A roadmap for laser optimization of Yb:Ca3(NbGa)5O12-CNGG-type single crystal garnets

Abstract

The continuous wave laser performance of Yb-doped Ca₃(NbGa)₅O₁₂-CNGG-type disordered single crystal cubic garnets has been analyzed on the statistical basis of 26 crystals grown by the Czochralski method under different conditions. The low purity of the CaCO₃ chemical used for phase synthesis is the major source of colour induced by non-correlated visible and red-near infrared optical absorptions, but the centres responsible for this colouration have a very minor impact on Yb³⁺ laser performance. The use of high purity (≥99.99%) Yb₂O₃ is essential to preserve the radiative properties of the Yb³⁺ laser. The Yb segregation coefficient in CNGG amounts to S_Yb = 1.12 ± 0.11. Up to 20% of Ca²⁺ in the dodecahedral garnet site can be substituted by Na⁺ and Yb³⁺ with S_Na = 0.39 ± 0.05 and S_Yb = 1.34 ± 0.09, respectively, i.e.

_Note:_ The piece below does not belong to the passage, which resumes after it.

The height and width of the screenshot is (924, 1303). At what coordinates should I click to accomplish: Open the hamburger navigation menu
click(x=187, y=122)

Na promotes Yb incorporation. In contrast, tetrahedral Li⁺ reduces Yb incorporation to S_Yb = 0.88 ± 0.07. The Yb³⁺ peak absorption cross section in CNGG amounts to σ_ABS(λ = 971.7nm) = 1.97 ± 0.32 × 10⁻²⁰ cm². σ_ABS is sensitive to Na and Li incorporation but no evidence of significant emission or gain cross section changes is found indicating that the majority Yb³⁺ centre is responsible for the observed fluorescence. Correspondingly, laser performance of crystals containing up to 15 at% of Yb shows only a slight improvement in Li-modified Yb:CLNGG crystals, associated with better crystalline quality. In them laser tuning extends in an unprecedented range up to 60 nm, even beyond 1080 nm in Li and Na co-modified crystals. 7–8 at% Yb doping of Li-modified CLNGG crystals with ≈95% pump absorption show large laser slope efficiency along with maximized output power.